### Given data

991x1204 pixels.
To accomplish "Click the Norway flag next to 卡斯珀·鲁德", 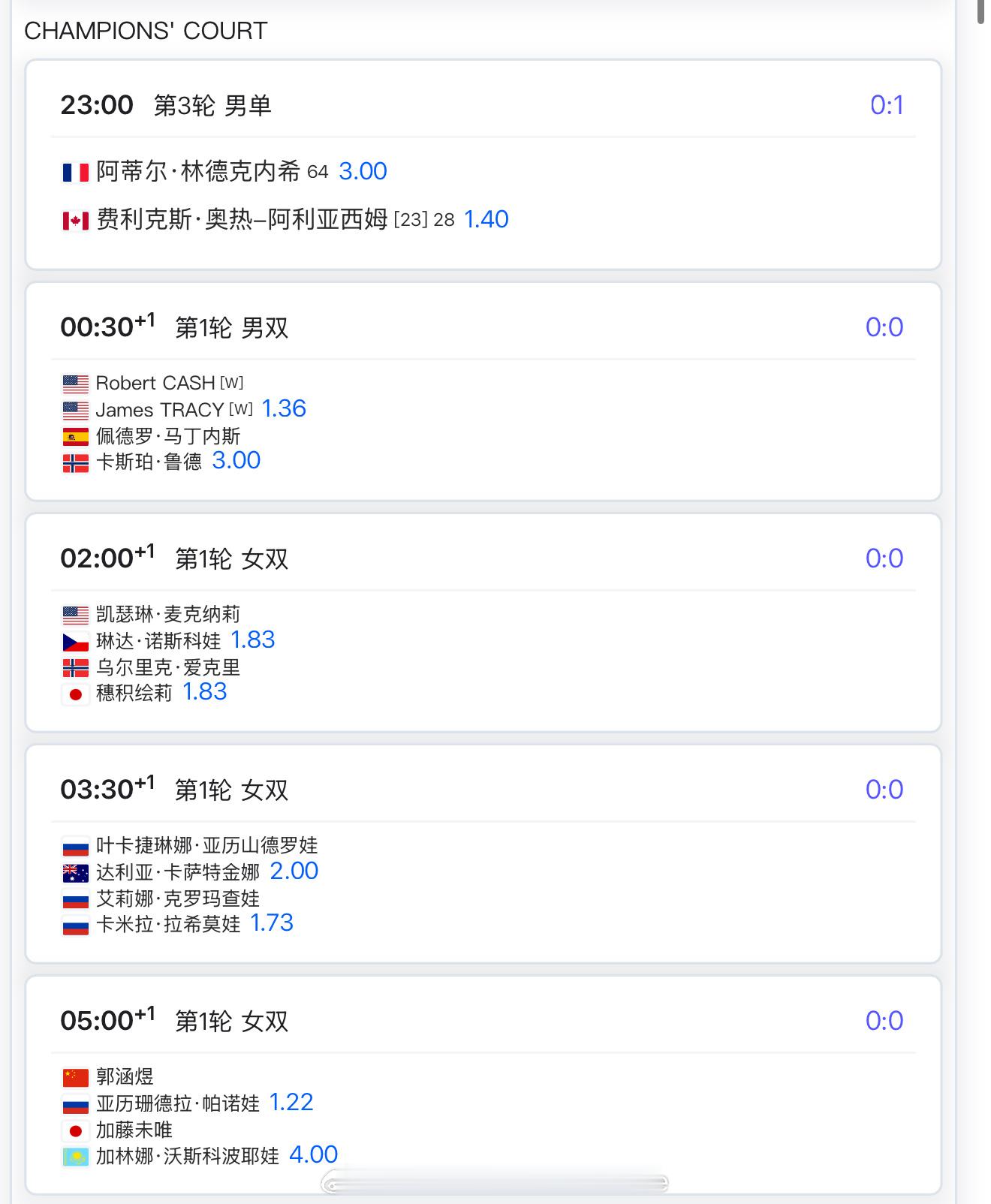I will [x=75, y=462].
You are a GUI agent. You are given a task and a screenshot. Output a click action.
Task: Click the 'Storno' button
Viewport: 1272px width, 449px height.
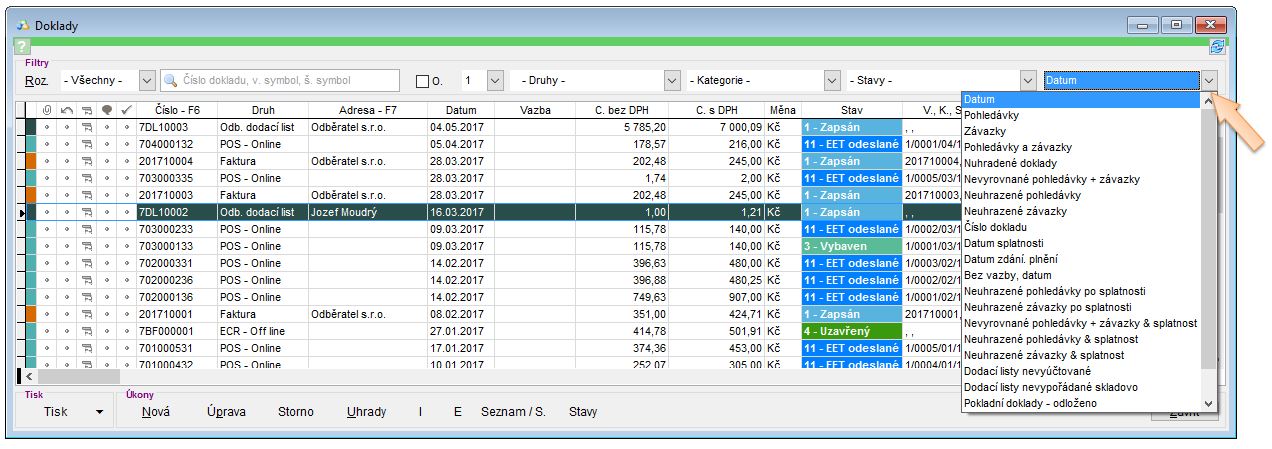tap(295, 412)
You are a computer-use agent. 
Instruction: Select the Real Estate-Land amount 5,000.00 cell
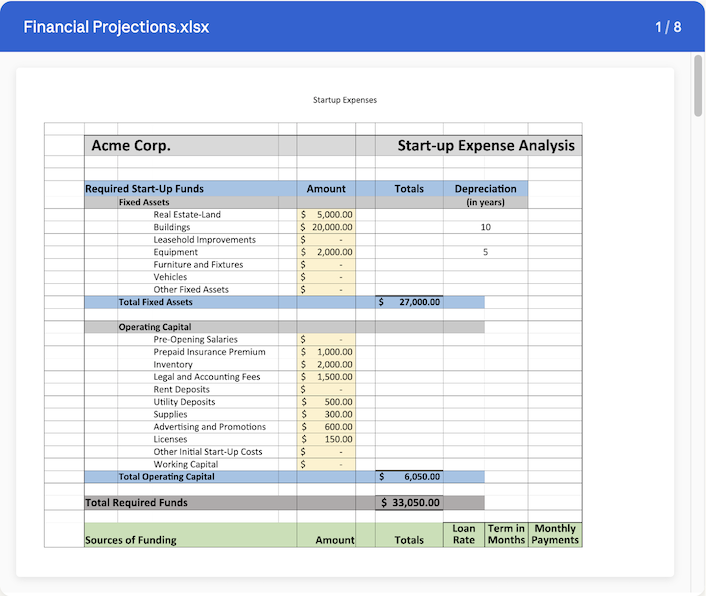(x=326, y=214)
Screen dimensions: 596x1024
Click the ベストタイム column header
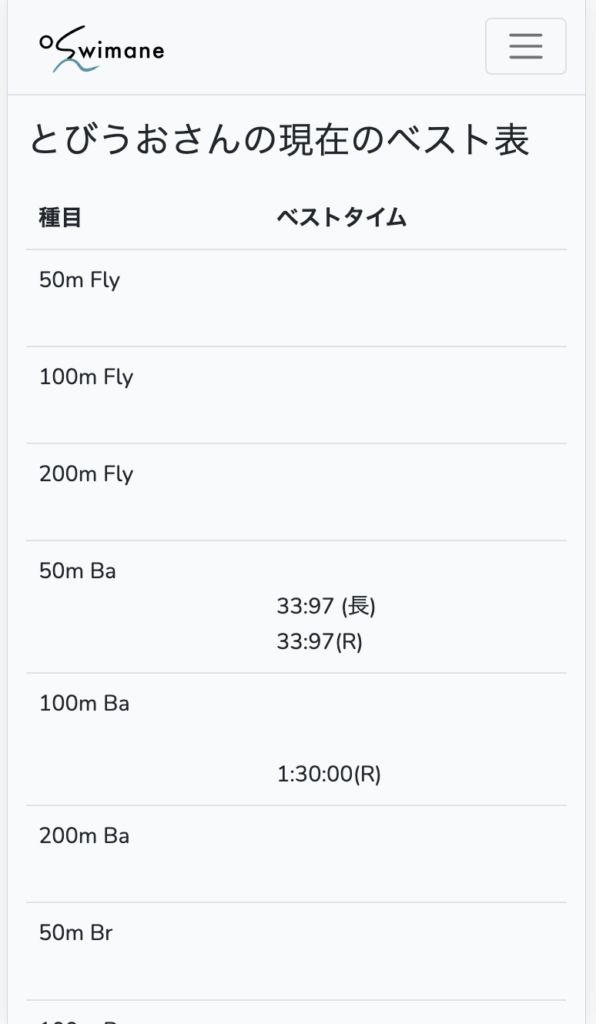pos(341,217)
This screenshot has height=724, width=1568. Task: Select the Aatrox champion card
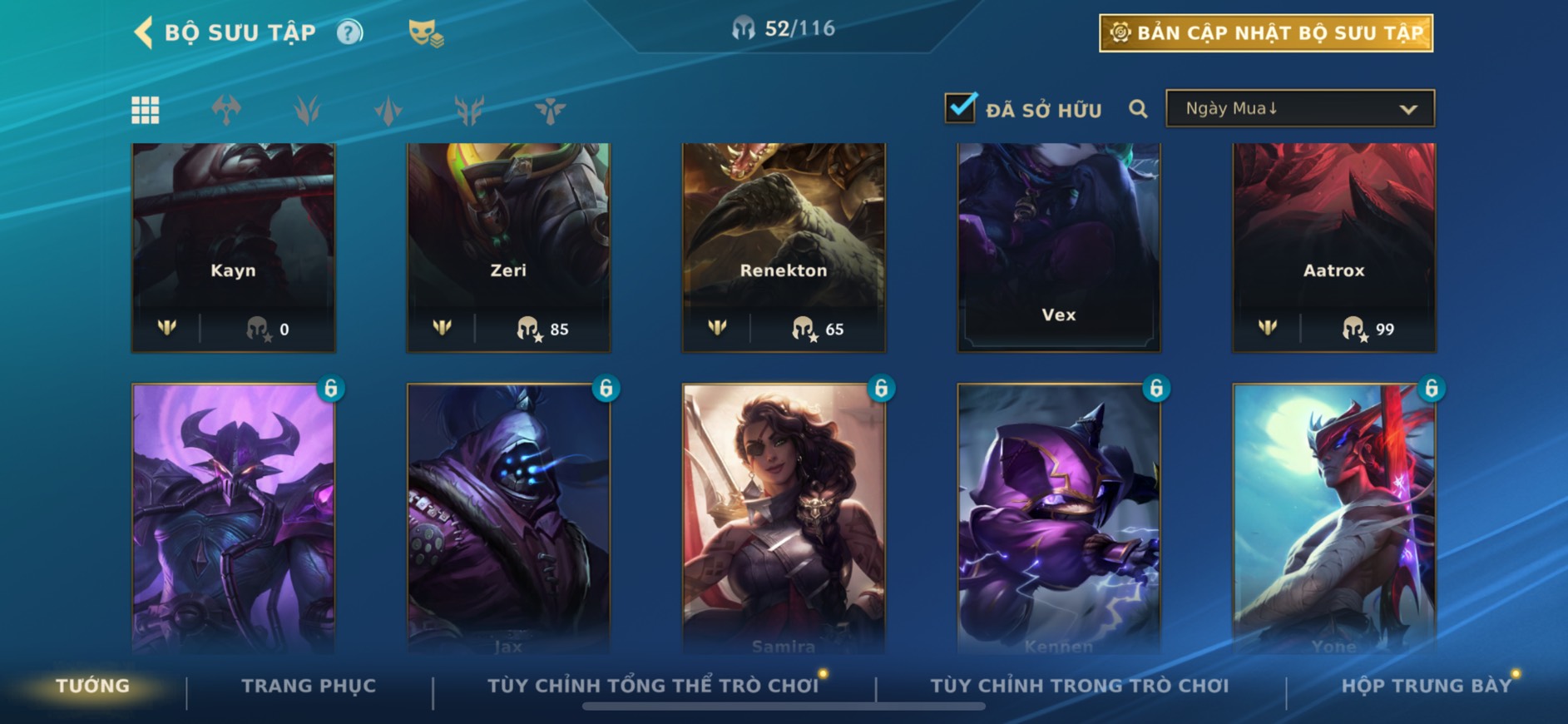pyautogui.click(x=1333, y=247)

### Problem details
Your reply should consist solely of the lines from the one containing "This screenshot has" through the last line of the material, reproduced exactly and without pictures.

### Response to the exercise
This screenshot has height=724, width=1568. Task: Select the Aatrox champion card
pyautogui.click(x=1333, y=247)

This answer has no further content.